■ **SHORT EXERCISE**: Arrange every line of the rows below as a Markdown table with two columns, No. and Text. Number each line in order and skip any blank lines.

========

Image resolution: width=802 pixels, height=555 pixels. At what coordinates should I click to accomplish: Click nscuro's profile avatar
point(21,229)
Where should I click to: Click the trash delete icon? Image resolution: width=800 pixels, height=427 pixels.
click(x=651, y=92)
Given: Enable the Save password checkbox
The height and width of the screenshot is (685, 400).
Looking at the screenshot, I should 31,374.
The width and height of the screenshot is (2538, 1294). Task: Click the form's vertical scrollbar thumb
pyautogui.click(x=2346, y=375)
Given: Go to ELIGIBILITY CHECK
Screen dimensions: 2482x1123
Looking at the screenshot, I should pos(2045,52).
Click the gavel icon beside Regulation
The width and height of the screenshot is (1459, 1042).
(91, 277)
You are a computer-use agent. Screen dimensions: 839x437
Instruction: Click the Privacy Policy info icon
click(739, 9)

========

■ **TASK SOLUTION**:
| No. | Text |
|---|---|
| 1 | Image resolution: width=802 pixels, height=555 pixels. At what coordinates should I click to accomplish: Click nscuro's profile avatar |
| 2 | point(21,229) |
| 3 | Where should I click to: Click the trash delete icon? Image resolution: width=800 pixels, height=427 pixels. |
| 4 | click(x=651, y=92) |
| 5 | Given: Enable the Save password checkbox |
| 6 | The height and width of the screenshot is (685, 400). |
| 7 | Looking at the screenshot, I should 31,374. |
| 8 | The width and height of the screenshot is (2538, 1294). Task: Click the form's vertical scrollbar thumb |
| 9 | pyautogui.click(x=2346, y=375) |
| 10 | Given: Go to ELIGIBILITY CHECK |
| 11 | Screen dimensions: 2482x1123 |
| 12 | Looking at the screenshot, I should pos(2045,52). |
| 13 | Click the gavel icon beside Regulation |
| 14 | The width and height of the screenshot is (1459, 1042). |
| 15 | (91, 277) |
| 16 | You are a computer-use agent. Screen dimensions: 839x437 |
| 17 | Instruction: Click the Privacy Policy info icon |
| 18 | click(739, 9) |